1 de noviembre de 2014

TODOS LOS SANTOS

Homilía predicada por el P. José Alegre, abad
Apoc 7,2-4.9-14; Salm 23,1-6; 1Jn 3,1-3; Mt 5,1-12

«Viendo la muchedumbre, Jesús subió al monte, se sentó, sus discípulos se le acercaron y Él tomando la palabra le enseñaba».

A toda la tierra alcanza su pregón. La belleza de la creación habla de la belleza divina. Dios domina la tierra y sus habitantes. Dios habita en ella y le gusta pasear como puede hacer un agricultor por sus fincas (cf Gen 3,8). Creada por Dios, la tierra tiene un carácter religioso. Es delicioso presentir y gozar del rumor cercano de las fuentes de la vida… que estamos estropeando con nuestros atentados al medio ambiente.

Cristo ha venido a recuperar toda esa belleza para ti, para todos los hombres. Cristo con su nueva creación convoca, por medio de la Iglesia, al nuevo paraíso. Dios construye su paraíso sobre la inestabilidad de las aguas, sobre la fragilidad de la Iglesia, pero también sobre la Roca de su Palabra. Él sigue tomando la palabra y nos enseña. Cristo nos enseña a través del salmo:

Una invitación positiva: «tener las manos inocentes y puro el corazón».
Una invitación negativa: «no tener ídolos, no ser injustos».

Esta palabra del salmo viene a ser como una primera palabra, un primer peldaño para subir a la montaña, para acercarnos a Jesús, el cual nos enseña con su palabra. Nos dice un santo Padre: «¿Qué debe hacer aquel que desea subir al “monte espiritual”? El Espíritu Santo responde y el salmista anuncia de alguna manera el sermón de Cristo sobre la montaña».

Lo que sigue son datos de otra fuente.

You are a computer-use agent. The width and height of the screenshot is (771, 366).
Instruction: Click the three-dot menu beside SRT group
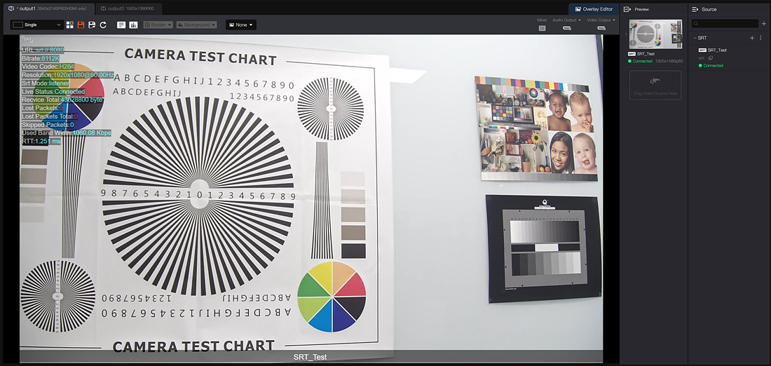tap(760, 38)
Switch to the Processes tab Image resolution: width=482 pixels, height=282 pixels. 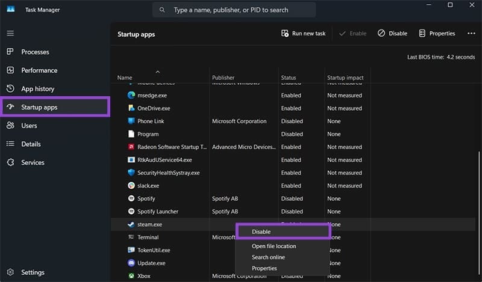(35, 52)
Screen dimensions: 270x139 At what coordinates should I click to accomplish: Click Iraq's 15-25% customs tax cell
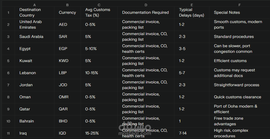(99, 133)
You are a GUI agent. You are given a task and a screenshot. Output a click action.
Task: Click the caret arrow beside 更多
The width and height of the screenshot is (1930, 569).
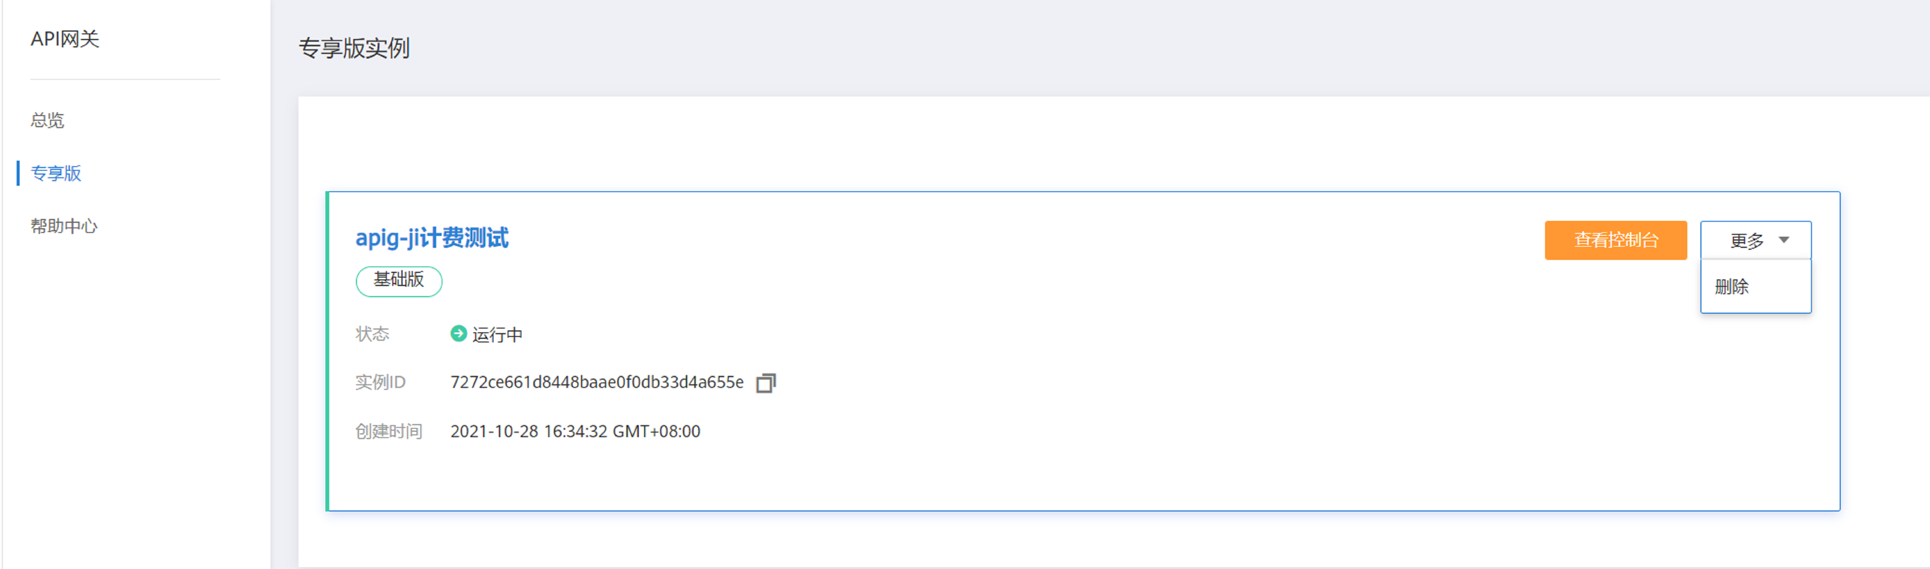pos(1784,240)
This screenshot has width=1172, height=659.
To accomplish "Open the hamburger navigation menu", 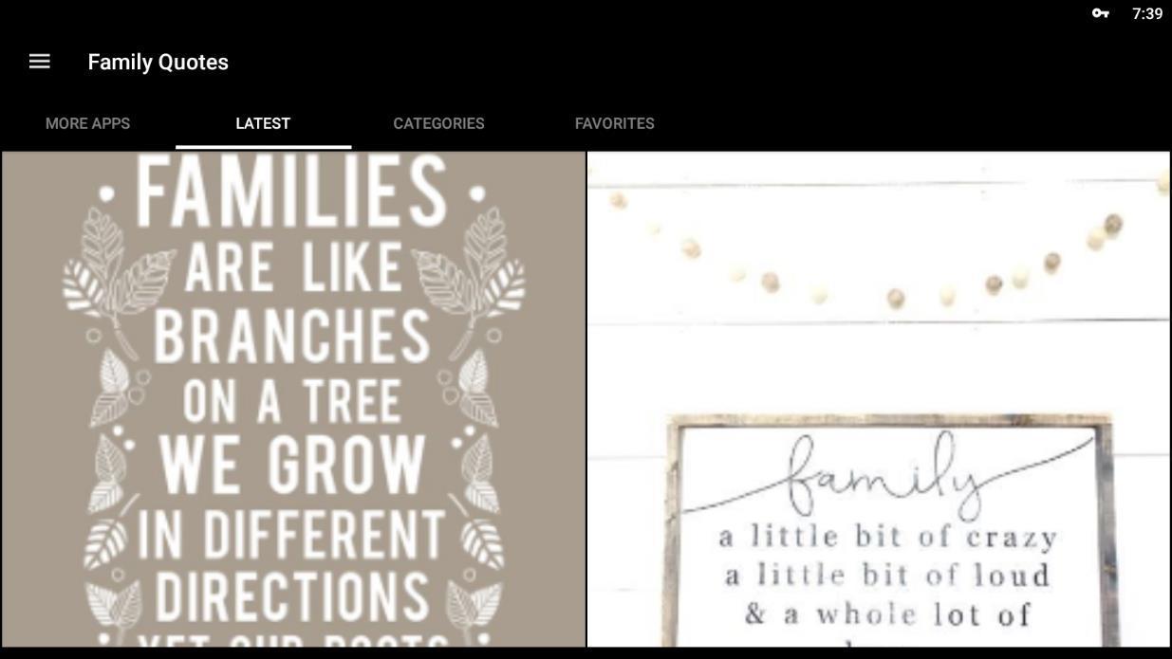I will pos(39,62).
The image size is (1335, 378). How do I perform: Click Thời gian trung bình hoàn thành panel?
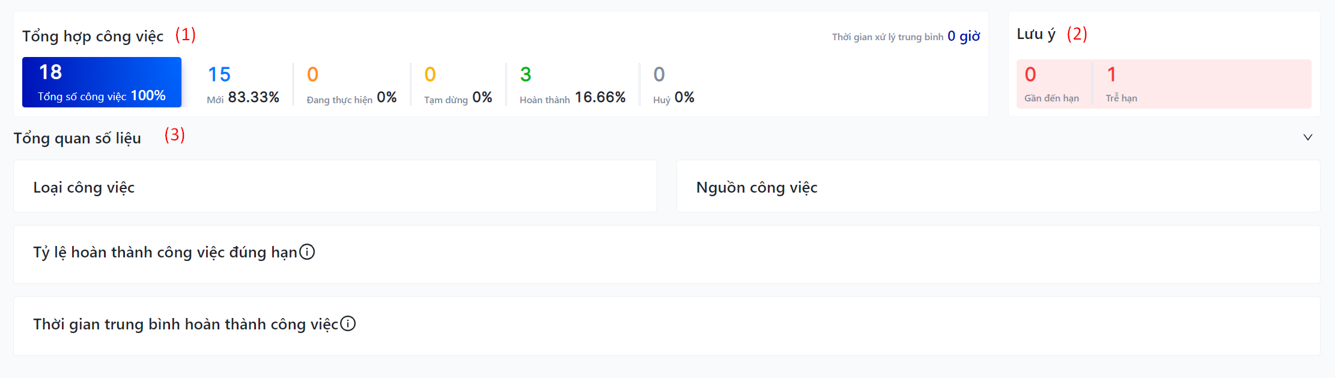click(x=666, y=326)
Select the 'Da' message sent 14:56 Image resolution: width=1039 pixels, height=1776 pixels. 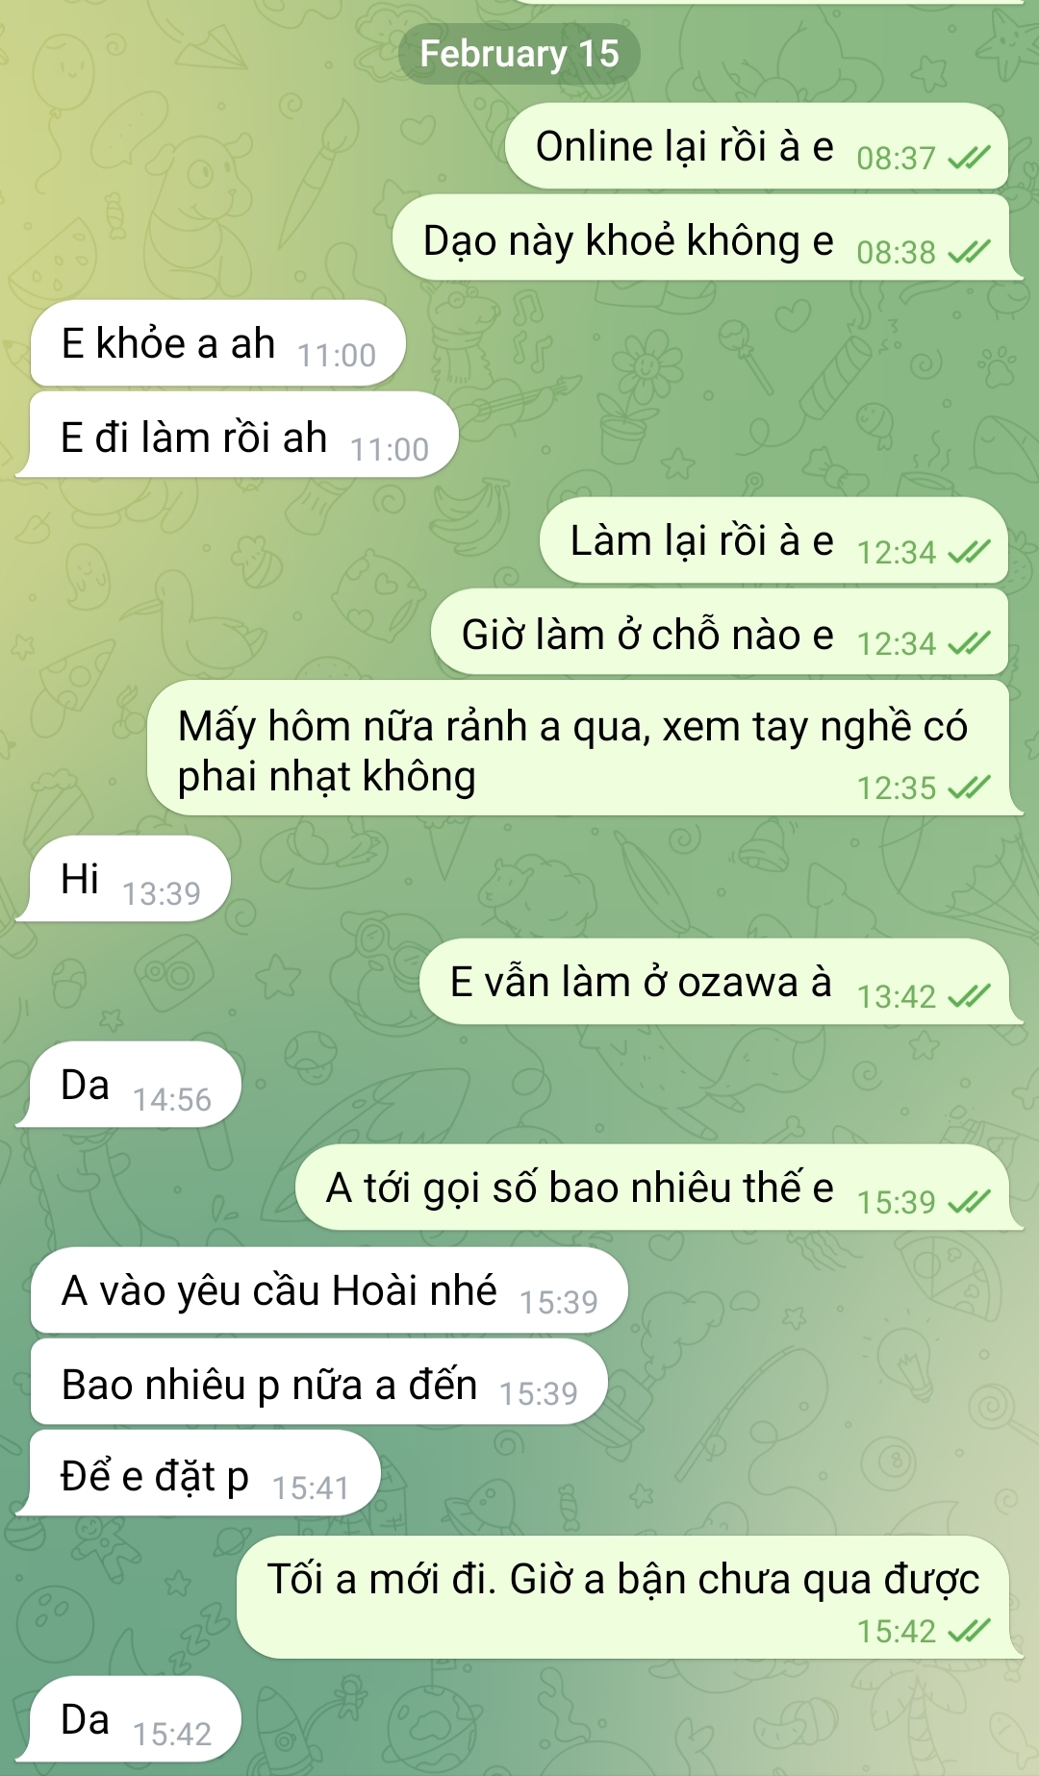(x=128, y=1085)
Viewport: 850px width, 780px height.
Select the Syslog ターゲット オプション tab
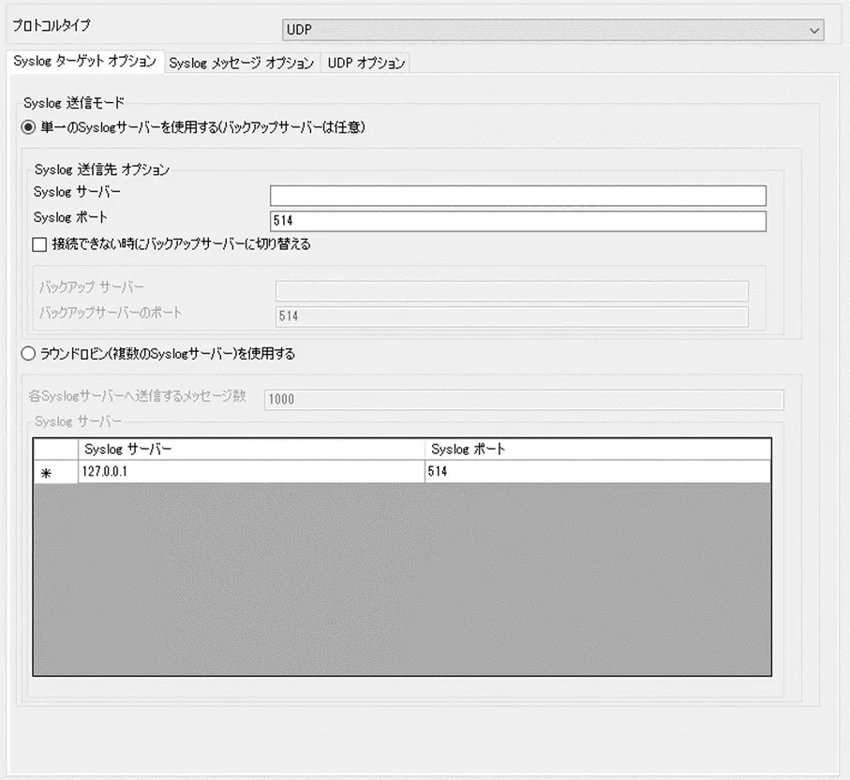pyautogui.click(x=82, y=63)
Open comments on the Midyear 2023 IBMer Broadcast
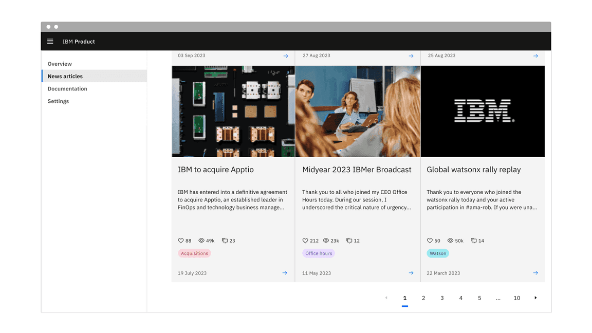 348,240
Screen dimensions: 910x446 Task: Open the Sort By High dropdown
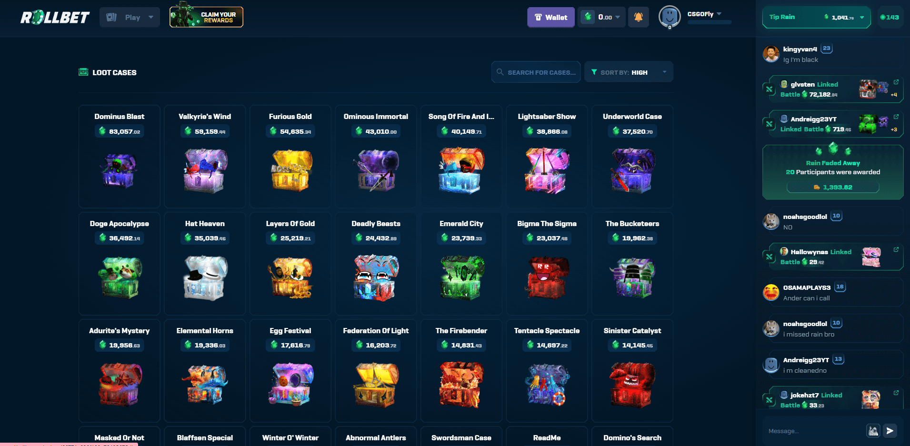[x=629, y=72]
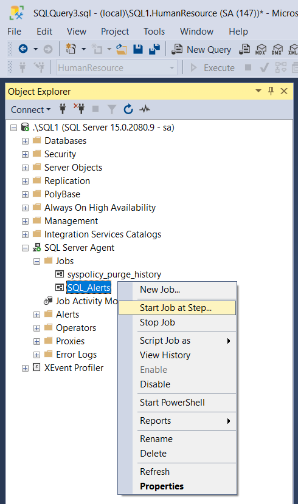Click the Save All toolbar icon

tap(154, 49)

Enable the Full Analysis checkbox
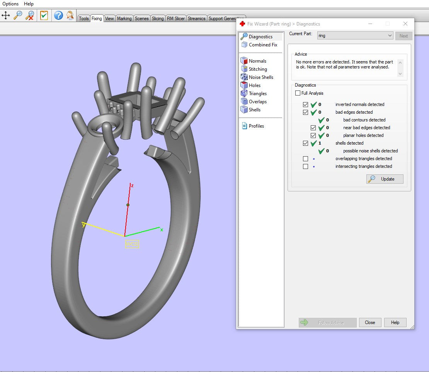[298, 93]
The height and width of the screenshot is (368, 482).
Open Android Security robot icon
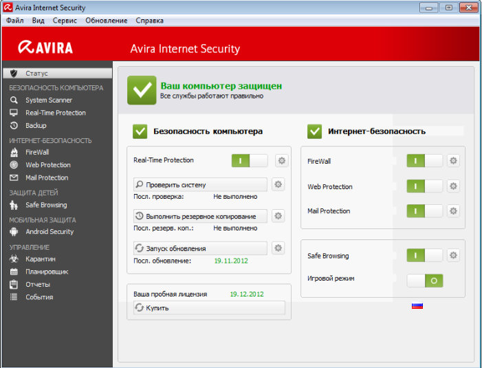pyautogui.click(x=14, y=232)
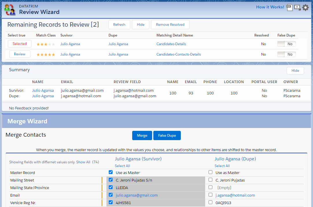Remove Resolved records from the list
Screen dimensions: 313x207
click(170, 25)
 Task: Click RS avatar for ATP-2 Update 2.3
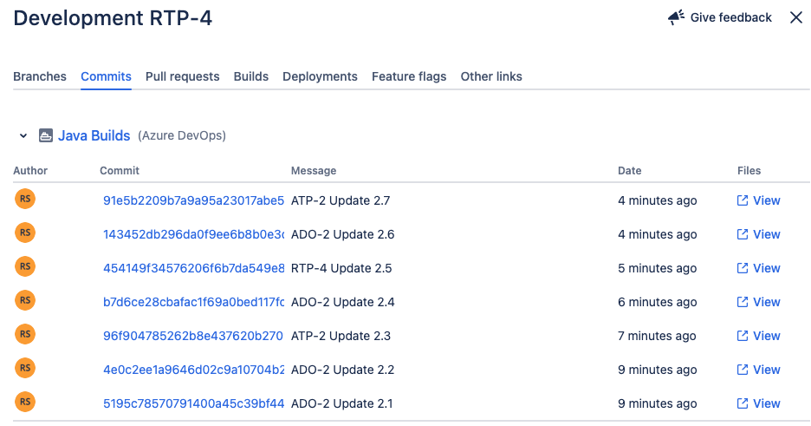pyautogui.click(x=25, y=335)
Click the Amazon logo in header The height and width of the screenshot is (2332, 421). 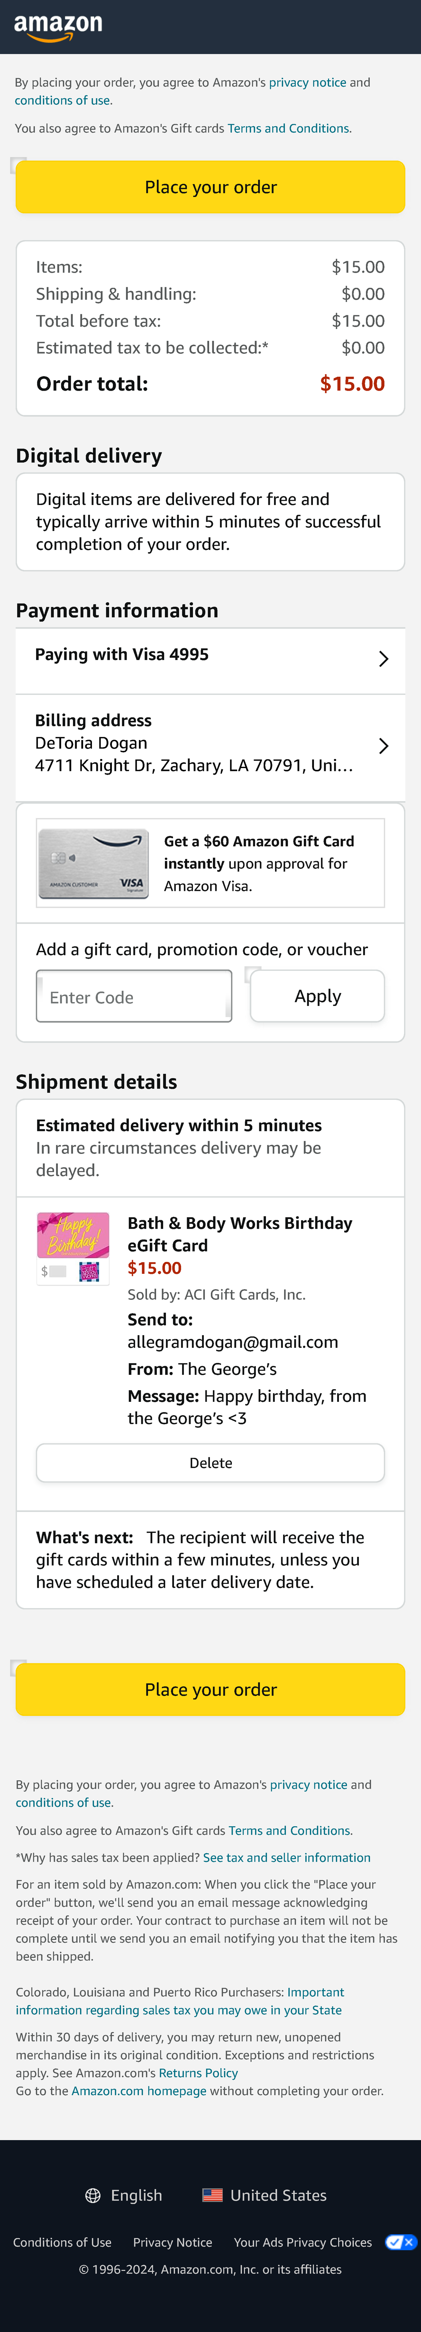58,26
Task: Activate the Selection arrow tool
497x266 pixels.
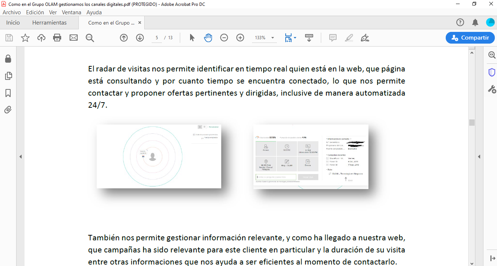Action: pyautogui.click(x=192, y=38)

El salmista anuncia las condiciones para acercarnos a Cristo. Su Espíritu nos irá descubriendo la sabiduría de su palabra.

La bienaventuranza de la pobreza, de la mansedumbre, de las lágrimas de la justicia, de los saciados, de la misericordia, de la pureza de corazón, de la paz, de la persecución… Las bienaventuranzas, que acabamos de escuchar, y que vienen a ser como las fuentes de la sabiduría evangélica, la sabiduría de la que tenemos necesidad para nuestro camino como creyentes, y como personas consagradas a Dios.

Tenemos necesidad de subir al monte espiritual y encontrarnos con Dios, el Dios de quien brota esta bienaventuranza, el Dios que proclama este nuevo camino por medio de su Hijo revestido de nuestra naturaleza. Tenemos necesidad de acercarnos a Cristo para oír aquella palabra que necesita el corazón de cada uno de nosotros para que en nosotros viva el Cristo de las bienaventuranzas.

Todas las generaciones han hecho, hacen o harán este camino de búsqueda de la sabiduría de la vida. De una manera o de otra. Con más o menos conciencia de ello. Lo necesita la humanidad. Lo necesitamos cada uno de nosotros. Encontrarnos con Cristo, escucharle y cambiar nuestra vida. Es una de las tareas más bellas de la vida cristiana, e incluso de toda vida humana: ser buscador de Dios. Es lo único que puede llenar la vida. Porque es lo que nos abre a un inmenso horizonte de vida nueva. Así lo han entendido y lo han expresado los místicos, como santa Teresa cuando escribe: «Descubre tu presencia, y máteme tu vista y hermosura; mira que la dolencia de amor no se cura sino con la presencia y la figura».

A desear esta presencia y esta figura nos invita también san Bernardo: «Gustad y ved qué dulce es el Señor. Nada hay comparable a esta finura, a este sabor, a esta sabiduría; es algo divino. Te encanta, y con razón, el ardor del sol, la policromía de la flor, el pan sabroso y la tierra fecunda. Todo esto procede de Dios. Se ha prodigado a sus criaturas. Pero posee en sí mismo infinitamente más» (San Bernardo, Sermón 1, Todos los Santos).

A este «infinitamente más» nos abre la Palabra de Jesús, la sabiduría de Dios, que sin gritar, sin vocear por las calles te sugiere a tu corazón unas palabras que desbordan profunda y autentica sabiduría para el camino de vida creyente. ¿Qué necesita en estos momentos tu corazón? ¿Qué palabra de Jesús de Nazaret, que te habla hoy desde el monte de las bienaventuranzas tiene más eco en tu corazón? ¡Agárrala y no la sueltes!